Comment l’ACMS s’adapte-t-elle, elle-même, au changement ?

BG : Notre projet est de faire évoluer en permanence notre offre de services pour mieux répondre aux besoins de nos adhérents, en tenant compte à la fois des évolutions de la réglementation, de la situation de la démographie médicale, mais aussi des réalités de notre structure. Dans cette optique, nous nous sommes engagés, dès 2008, dans la Démarche de progrès qui vise à adapter notre organisation et nos prestations selon un processus d’amélioration continu, processus initié et promu par le CISME au plan national.

La diversification de nos profils professionnels fait partie intégrante de cette dynamique. Des assistants en santé au travail viennent désormais épauler les médecins du travail sur le terrain. Cet apport de compétences est très apprécié des entreprises, notamment des TPE/PME, qui trouvent-là des interlocuteurs de qualité, disponibles et de bon conseil. Nous avons aussi renforcé notre équipe d’IPRP (intervenants en prévention des risques professionnels), experts en ergonomie, toxicologie, sécurité, environnement, hygiène industrielle et psychosociologie du travail… qui, aux côtés des médecins, contribuent activement à la réduction des risques et à l’amélioration des conditions de travail. De la même manière, les assistantes sociales du travail jouent un rôle de plus en plus essentiel, à l’écoute des salariés sur toutes les questions sensibles qui se situent à la confluence de la vie professionnelle et de la vie personnelle, notamment dans la prévention de la désinsertion professionnelle.

Quels sont, selon vous, les apports de la réforme de la santé au travail ?

BG : Le débat qui a eu lieu autour de la loi sur les retraites a permis une reconnaissance des services de santé au travail comme acteurs incontournables de la prévention de la pénibilité, des risques professionnels ainsi que du maintien dans l’emploi. C’est un fait suffisamment important pour être souligné. Il a permis également d’entériner deux nouvelles dispositions législatives (dossier médical en santé au travail et fiche de prévention des expositions aux facteurs de risques professionnels) relatives à la traçabilité des expositions professionnels, sujet «phare» sur lequel l’ACMS fait figure de référence…

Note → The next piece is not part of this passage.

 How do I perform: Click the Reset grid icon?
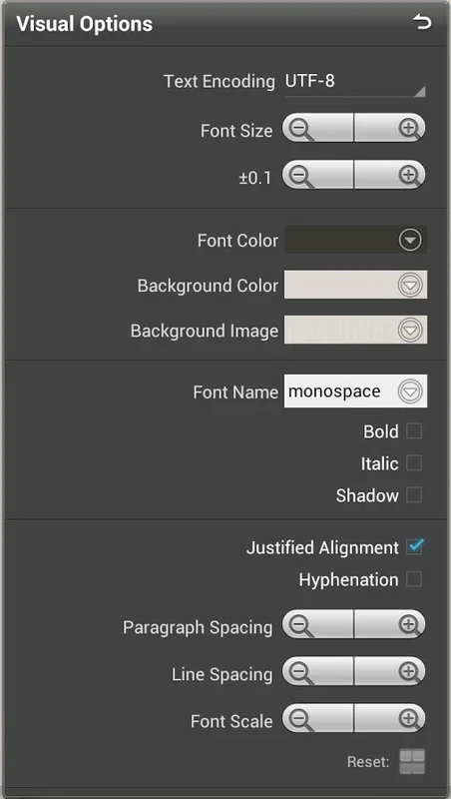[412, 762]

Quant à la réforme de la santé au travail proprement dite, qui fait l’objet d’un texte de loi spécifique, elle présente l’avantage de confier des missions aux services de santé au travail, de reconnaître la pertinence des équipes pluridisciplinaires et de dessiner les contours d’une politique contractuelle, ce qui signifie, pour chaque service, la signature d’un contrat d’objectifs et de moyens avec la DIRECCTE et la CARSAT, ainsi que l’élaboration d’un projet de service pluriannuel définissant ses priorités d’action…

Toutes ces dispositions législatives - qui constituent autant d’avancées pour la préservation de la santé des travailleurs - devront être complétées par des décrets d’application qui nous permettront d’assurer nos missions, au bénéfice de nos adhérents, dans les meilleures conditions. Notre ambition : faire en sorte que chaque salarié puisse partir en retraite en bonne santé.